WORK ITEM:
The records are set out below this line. Return exactly the lines from the one containing "Select Электропитание in the sidebar tree" through the last, and exclude the pictures.

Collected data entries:

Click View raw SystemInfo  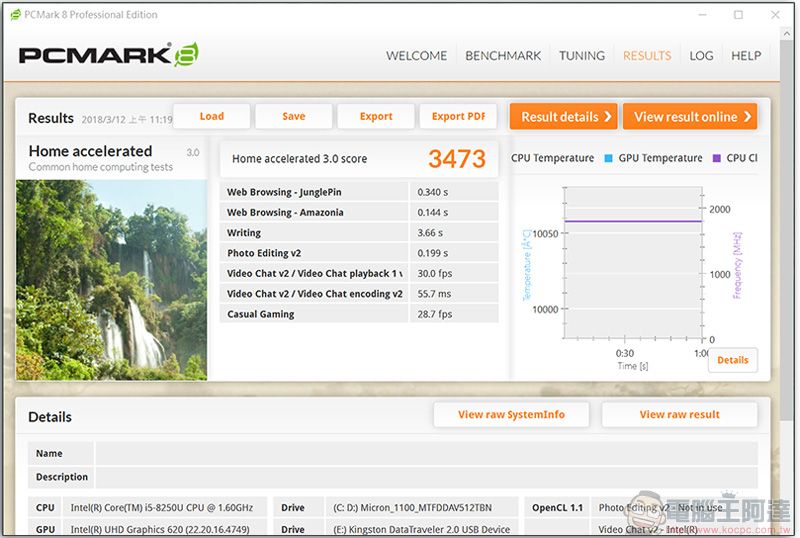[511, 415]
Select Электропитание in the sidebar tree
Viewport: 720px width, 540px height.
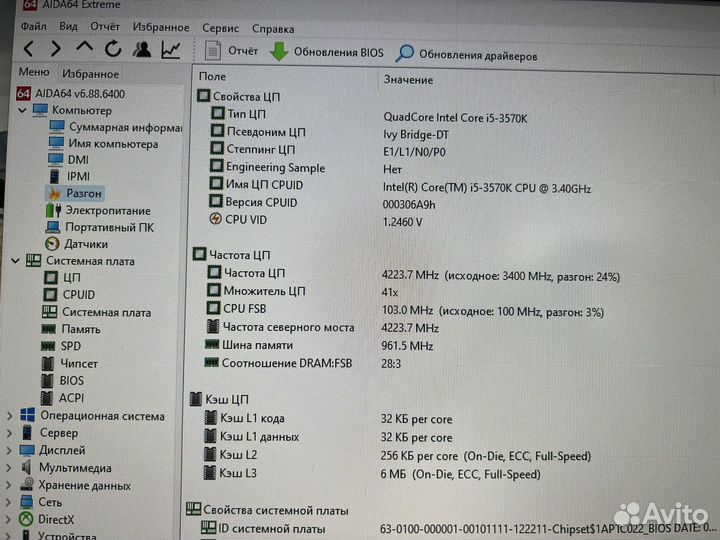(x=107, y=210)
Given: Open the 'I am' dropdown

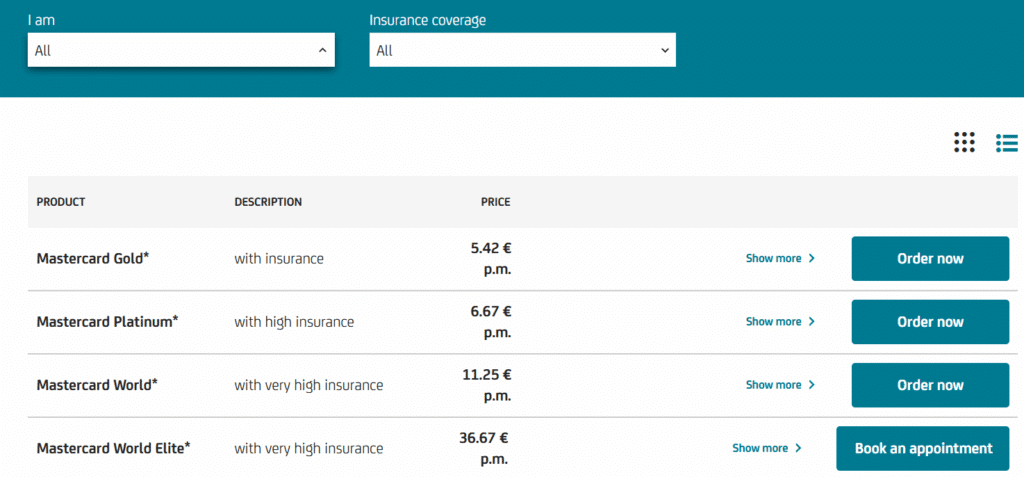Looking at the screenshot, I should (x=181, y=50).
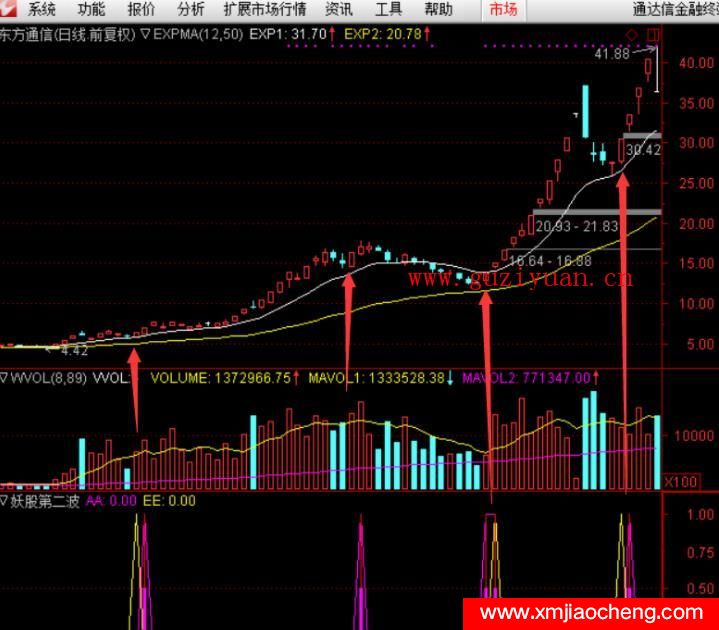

THE ANSWER:
Select Электропитание in the sidebar tree
Viewport: 720px width, 540px height.
(x=107, y=210)
Given: Open the 'I am' dropdown

Looking at the screenshot, I should (x=181, y=50).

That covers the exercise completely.